Cabin crew are up in arms over high temperatures on planes
The northern hemisphere is suffering from historic heatwaves which have caused droughts and wildfires. It affects business travelers too, in the form of flight cancellations. Worse, extreme temperatures pose a deadly threat to travelers. A major campaign by flight attendants across America is trying to address that.
The Association of Flight Attendants-CWA, an American trade union representing 50,000 flight attendants at 20 airlines, held a press conference last week at Reagan National Airport in Washington, DC, to announce that they are trying to get the Department of Transportation to regulate the temperature of the cabin. The group had already submitted a petition to the government, asking for upper and lower limits on aircraft temperatures. Currently, the cabin must be within 5 degrees Fahrenheit (about 2.8 degrees Celsius) of the cockpit, but there are no regulations regarding the temperature itself.
Not all travelers enjoy the same level of temperature, but the issue has become urgent after several cases where extreme heat has caused serious medical problems. The flight attendants union has compiled a list of such stories, including one last June when a United Airlines plane on the tarmac in Denver got so hot that a baby turned bright red and that he was admitted to the hospital. In another case, the cabin temperature hit 99 degrees Fahrenheit; in a third, a flight attendant passed out from the heat.
These conditions are dangerous not only for passengers but also for cabin crew, who suffer from extreme cabin temperatures much more regularly. “This is a matter of safety, health and security. If it’s too hot, people can become dizzy, unconscious, suffer from heat stroke,” said the president of the union, Sara Nelson, at a press conference. “If it’s too cold, they can experience cold stress or even hypothermia.” Nelson said the agreed industry standard for an acceptable temperature range is between 65 and 75 degrees Fahrenheit, or up to 85 degrees if the in-flight entertainment screens are active.
It is not surprising that the airline industry is resisting the push for regulation, and the government has not yet implemented the petition. Meanwhile, flight attendants are busy collecting data. The union has distributed 60,000 keychain thermometers to cabin crew to monitor temperatures, and flight attendants are urging flyers to download a free app that monitors and reports on extreme temperature.
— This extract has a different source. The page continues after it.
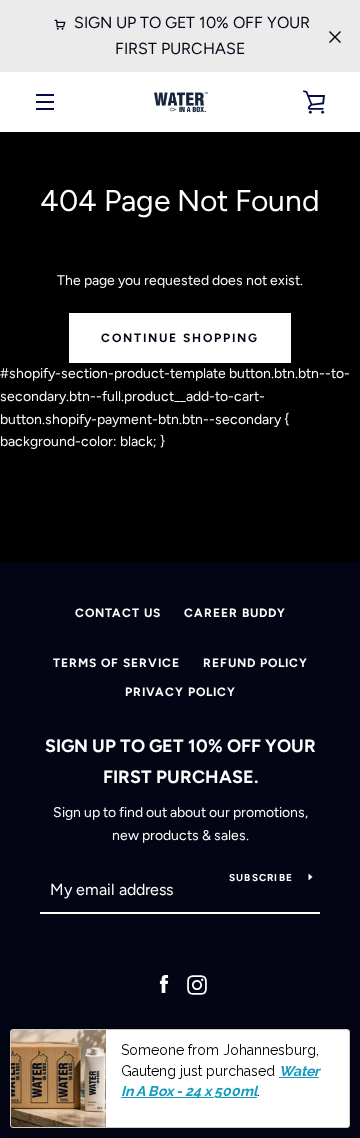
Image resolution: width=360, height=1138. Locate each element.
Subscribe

This is the latest American push for more regulation to ensure comfort on planes, although others – like an effort to mandate a minimum distance between rows of seats – have gone nowhere. Even if this campaign succeeds, it will do nothing to reduce extreme temperatures on planes in other parts of the world, where the situation is sometimes much worse. Last month, a Thomas Cook flight was grounded at Zante Airport in Greece for three hours without air conditioning, and the cabin reportedly became so hot that passengers vomiting and fainting. A month earlier, on a delayed AirAsia flight in India, the captain allegedly tried to force passengers off the plane by detonating the aircraft; viral videos showed passengers coughing and vomiting.
Sometimes, of course, extreme temperatures are caused by aircraft malfunctions, so regulation could lead to an increase in flight stoppages as planes had to be conditioned before flying. But with each new occurrence of medical events caused by heat or cold on board, more passengers will surely join the flight attendants’ call for additional regulation.